• [Section du document]
────────────────────
Salle : Bibliothèque Municipale Centrale
Ville : Tours (37)



David Lebreton est l’intervenant de ce soir.


En guise d’introduction, David Lebreton annonce qu’en raison de la richesse de la série, tous les secrets ne seront pas révélés.
Il faut savoir qu’au départ, il y a eu un film en 1973 avec Yul Brynner, écrit et réalisé par Michael Crichton, puis une suite en 1976 (les rescapés du futur) et une série dans les années 80.
Pour la série qui nous intéresse ce soir, produite par HBO, il y existe à ce jour 2 saisons et une 3ème est annoncée pour 2020.

Pour ce soir, David Lebreton a limité son analyse à la première saison.
L’idée est la suivante : il n’est pas possible de faire la distinction entre humains et robots. Ces fameux robots mis dans un parc d'attraction western, sans aucune limite, sans loi, sans code moral.

Cela pose immédiatement des questions éthiques sur l'intelligence artificielle, sur le sens de la vie, sur l’essence de l'Humanité.
Vous pouvez vous reporter à ces quelques auteurs : Aristote sur la nature, Rousseau et l'Homme, le mythe de la caverne de Platon.

Une autre question se pose : la phobie du spoiler est elle justifiée ?
Cette angoisse provoque une réduction de l'oeuvre à "et après ?". Mais l'esthétique, la finesse du jeu, la qualité des dialogues ne sont ils pas des raisons de voir une série ou un film même en connaissant la fin? Sinon pourquoi revoir un film? Pourquoi aller au théâtre pour une pièce classique ?
Westworld fait partie des séries qui sont à voir, même avec la connaissance de spoilers.
Il faut même revoir la série pour tout remettre dans l'ordre. Vous allez (mieux) comprendre pourquoi avec ce qui va suivre.

Présentation des 12 personnages principaux.
────────────────────
• [Extrait de données]
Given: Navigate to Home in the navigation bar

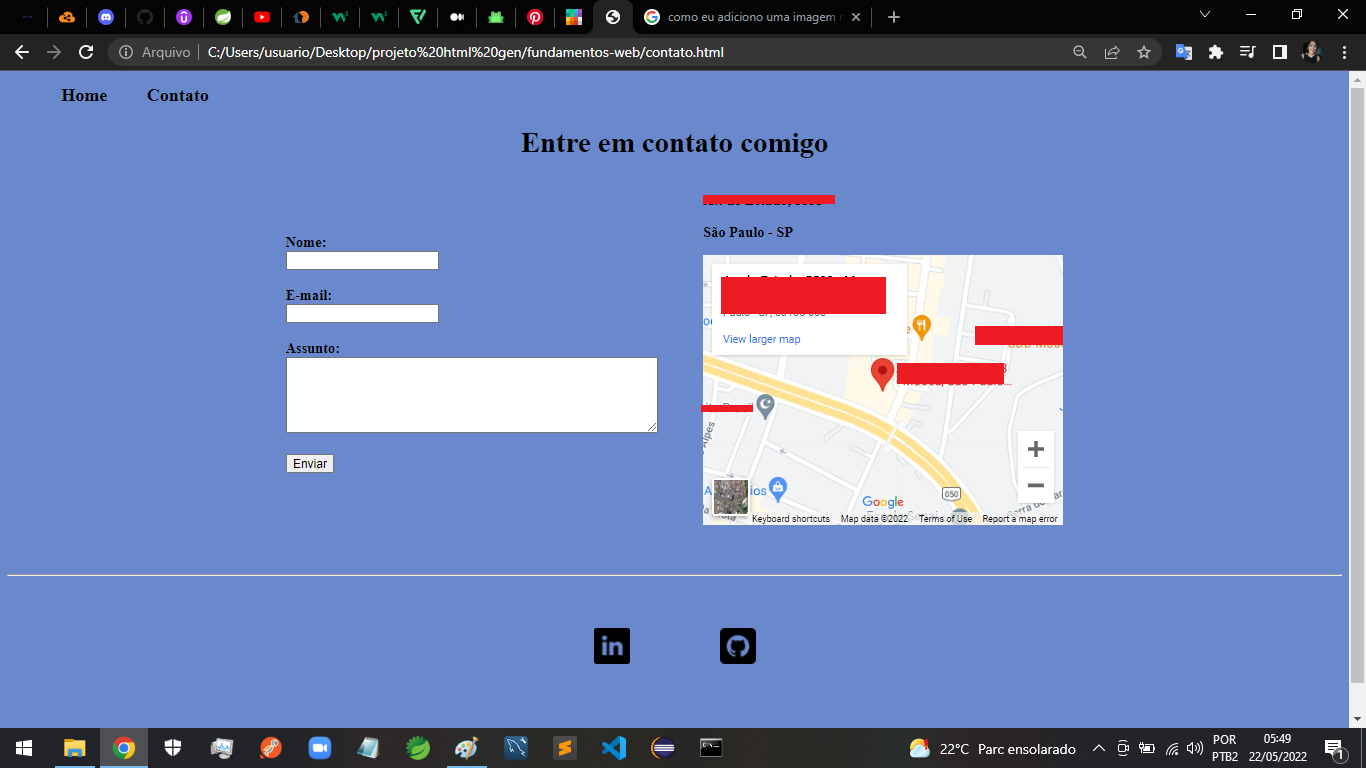Looking at the screenshot, I should [x=84, y=95].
────────────────────
• [Tâche A] Recopiez fidèlement le passage du compte rendu sur Westworld qui s'ouvre sur les mots contenant "Pour ce soir, David" et se termine par "sans code moral.".
• [Tâche B] Rédigez la suite du compte rendu sur Westworld à partir de sa dernière phrase.

• [Réponse rédigée A]
Pour ce soir, David Lebreton a limité son analyse à la première saison.
L’idée est la suivante : il n’est pas possible de faire la distinction entre humains et robots. Ces fameux robots mis dans un parc d'attraction western, sans aucune limite, sans loi, sans code moral.

• [Réponse rédigée B]
Ancrage commun : la mise à jour de Robert Ford, "rêverie", c'est le début de toutes les intrigues de tous les personnages. Un bel effet domino.
Plusieurs flashes-back interviennent dans la série. Ils complexifient la narration, mais ne sont pas un problème (surtout une fois que vous avez les clés pour les détecter).
La série joue sur 2 lignes de temps avec 30 ans d'écart. Cela se retrouve dans le personnage de William
Bernard lui est un robot, c’est un vieux Arnold (l’ancien associé de Robert Ford)
Ford créait les robots avec Arnold. Dolores Abernathy est la plus aboutie des créations.
Arnold refuse que Dolores continue de subir des souffrances et veut que l'ouverture au public du Parc d’attraction qu’est Westworld ne se fasse pas. Il injecte le personnage de Wyatt dans Dolores. Mais Ford réussi malgré tout à ouvrir le parc, avec des fonds d'investisseurs.
Robert Ford est en danger professionnel, il lance le programme rêverie
William de son côté veut trouver le labyrinthe.
Dolores et Maeve veulent sortir de Westworld.
Dolores va accomplir le projet de Ford.
Maeve revient dans le jeu pour aller chercher sa fille.

Ici, on dépasse le modèle de l'Intelligence Artificielle. Avec cette opposition entre Intelligence Artificielle et Intelligence Naturelle.
IA : c’est par définition artificiel ; cf Aristote. Le monde est en 2 régions : au delà de la lune les êtres sont divins. En deçà, les êtres sont imparfaits, éphémères.
Dans la zone sub lunaire, il y l’action de la nature, l’action par nature. On est là dans l’intervention. La technique aussi provoque des changements. Un agent peut créer une mutation, par exemple le bois peut devenir un meuble.
L'art imite la nature, la technique permet de créer des choses nouvelles.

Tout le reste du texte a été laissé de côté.